How I resolve the problems

#1
How to make redesign less painful for current users.

  • Know the reasons for the redesign: outdated aesthetics, complex interface
  • Understand existing users: analytics for an existing product will help understand how users are currently using it, and identify the most significant pain points they encounter based on how long they use it. Some of main pain points are:
    • Creating data record process (E.g. creating customers, branches, …) is too complicated with a hundred fields without clear instructions
    • Responding time is terrible without any waiting signal
    • Users don’t have a strong initial interest in the application
  • Feedback is crucially important: always prepare yourself for the users’ reaction to the redesign. Remember that any system can’t change immediately, it needs time for it. Try your best and improve it everyday.

Image credit: toystory.disney.com

#2
How to deal with very complex forms

With complicated forms, building a good information architecture is always the best preparation. For me, I usually use two basic concepts to organize information:

  • Classification: used to join related information together;
  • Hierarchy: used to sort information – according to its importance, frequency, alphabetically, numerically, or last seen.

Image credit: justinmind.com

After that, we transform the organized information into suitable elements which follow three principles:

  • Grouping: ensure that users can easily recognize which fields belong to which group and distinguish the boundary area of each group. Spacing is one of the best ways to do that.
  • Hierarchy: there are many levels of information in one group, so make sure users can recognize these levels. It’s helpful for users to locate and find the information they need faster. To achieve this, we can use font size, font weight, color, etc.
  • Consistency: it’s a bad UX if you use different components to present the same type of information. Easy for you is easy for users.
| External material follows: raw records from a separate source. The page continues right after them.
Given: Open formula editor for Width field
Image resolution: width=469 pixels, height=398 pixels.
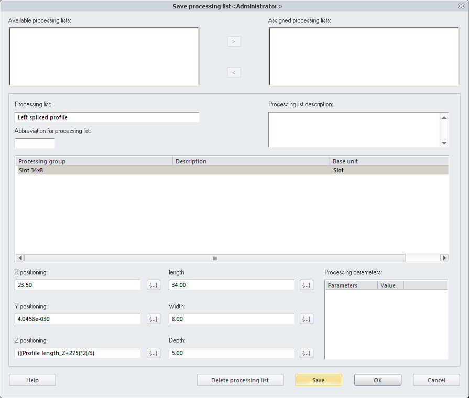Looking at the screenshot, I should point(307,319).
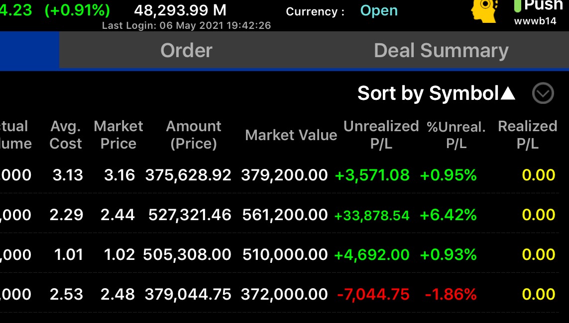Click the %Unreal. P/L column header

(456, 135)
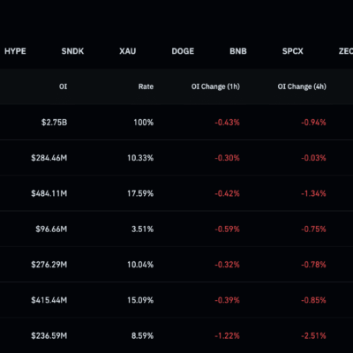Click the $2.75B total OI cell
Viewport: 353px width, 353px height.
(54, 123)
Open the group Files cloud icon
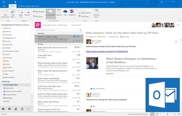This screenshot has width=182, height=116. pyautogui.click(x=65, y=12)
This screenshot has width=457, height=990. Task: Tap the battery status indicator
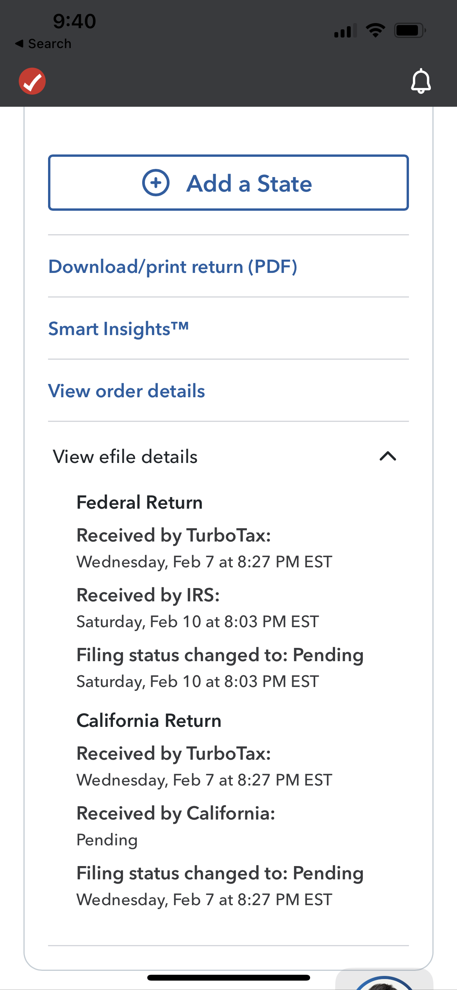click(x=409, y=30)
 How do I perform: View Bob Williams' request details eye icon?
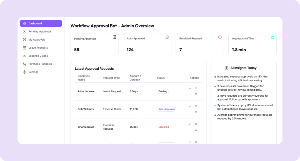point(196,112)
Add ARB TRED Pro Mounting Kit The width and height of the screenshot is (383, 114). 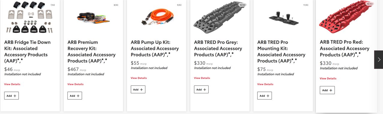click(264, 96)
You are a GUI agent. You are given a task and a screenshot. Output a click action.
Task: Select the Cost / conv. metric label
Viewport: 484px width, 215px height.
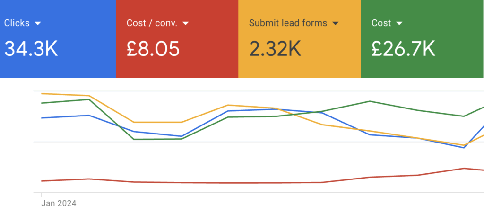click(152, 23)
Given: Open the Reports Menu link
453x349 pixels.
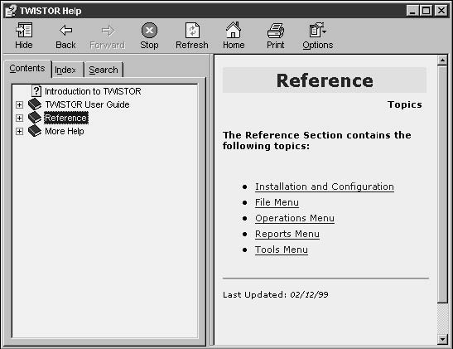Looking at the screenshot, I should coord(287,234).
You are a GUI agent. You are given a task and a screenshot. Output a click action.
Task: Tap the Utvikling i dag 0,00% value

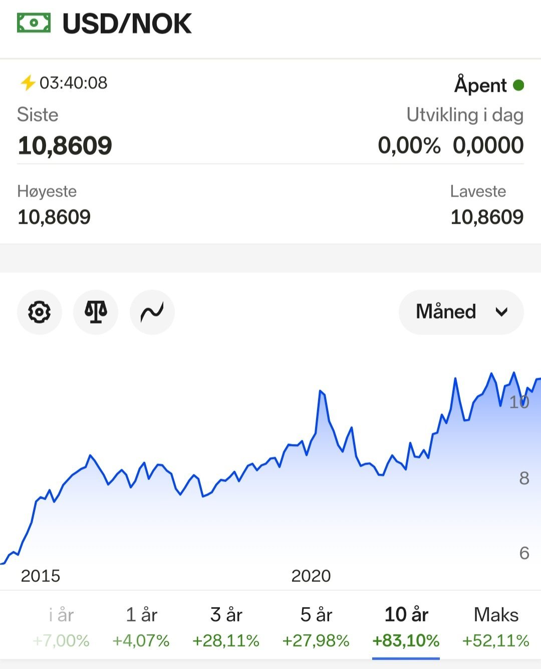tap(409, 145)
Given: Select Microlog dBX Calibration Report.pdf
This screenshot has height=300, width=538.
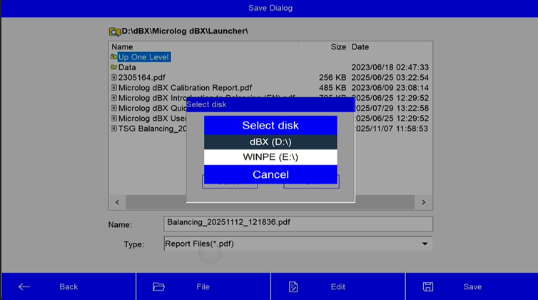Looking at the screenshot, I should pos(185,88).
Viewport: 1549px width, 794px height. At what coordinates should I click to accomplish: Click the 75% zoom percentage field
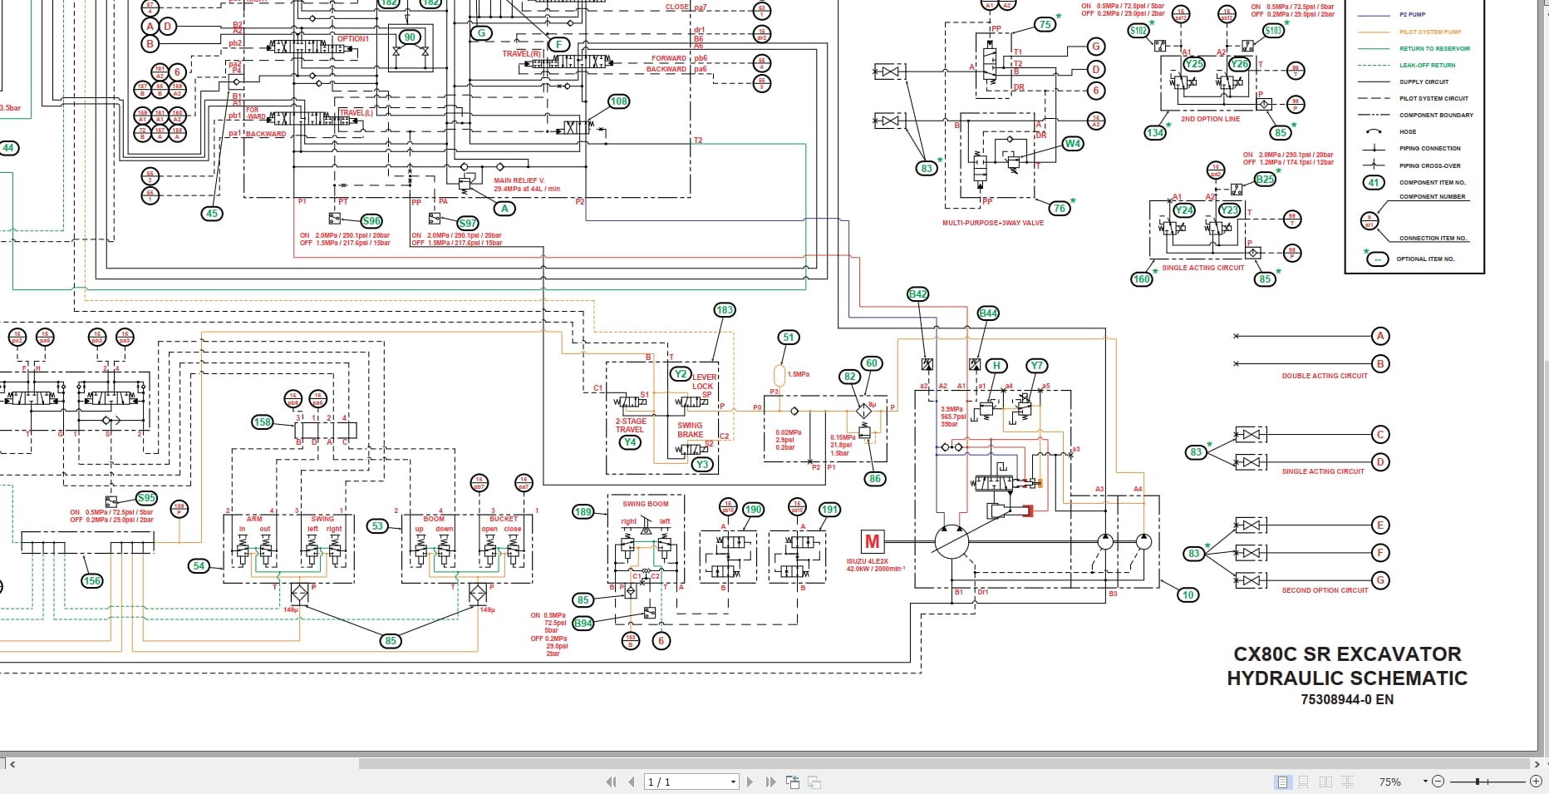(x=1390, y=782)
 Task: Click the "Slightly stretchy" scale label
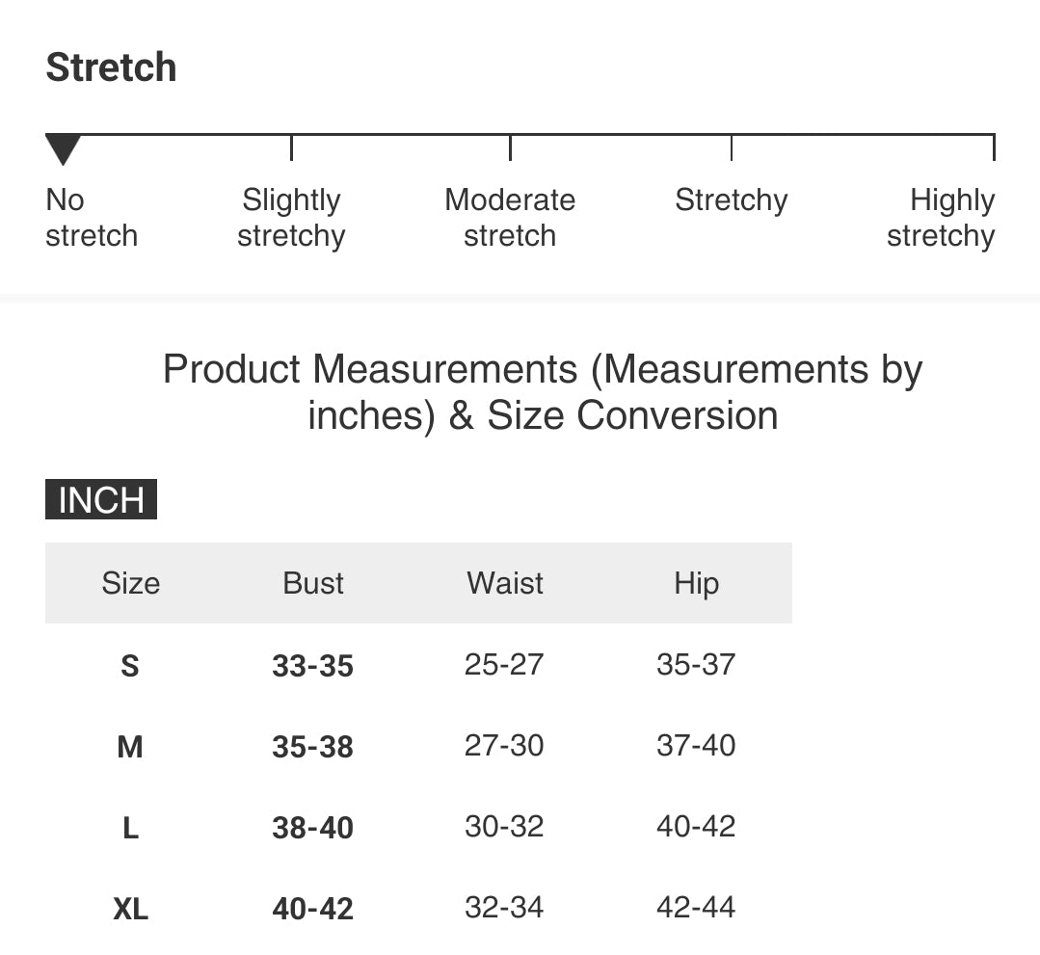[291, 218]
And here are some components I used:

  • Step: Instead of a single step making users exhausted in the current system, we split it into multiple steps. And how to present them effectively:
    • Cluster similar questions: Multi-step forms work best when similar question types are clustered together. This keeps the user’s mind focused on one area of data and reduces cognitive overload.
    • Easy before hard: don’t begin your form with a 1,000-word essay question. Something easy to start with. There’s a reason that 99.999999999% of forms begin by asking for your name.
    • Allow the user to move back and forth between steps
    • Progress bars are one of the most potent weapons in your armory when it comes to driving multi-step form completions.
  • Collapsible section: only used for less important and unrequired information. This helps reduce the length of the page and can be less intimidating to the user.
  • Tab: only use when users don’t need to see content from multiple tabs simultaneously and remember to logically chunk the content behind the tabs so users can easily predict what they’ll find when they select a given tab.
  • Fieldset: try to avoid multiple columns in a single fieldset, because this breaks the eye flow and workflow.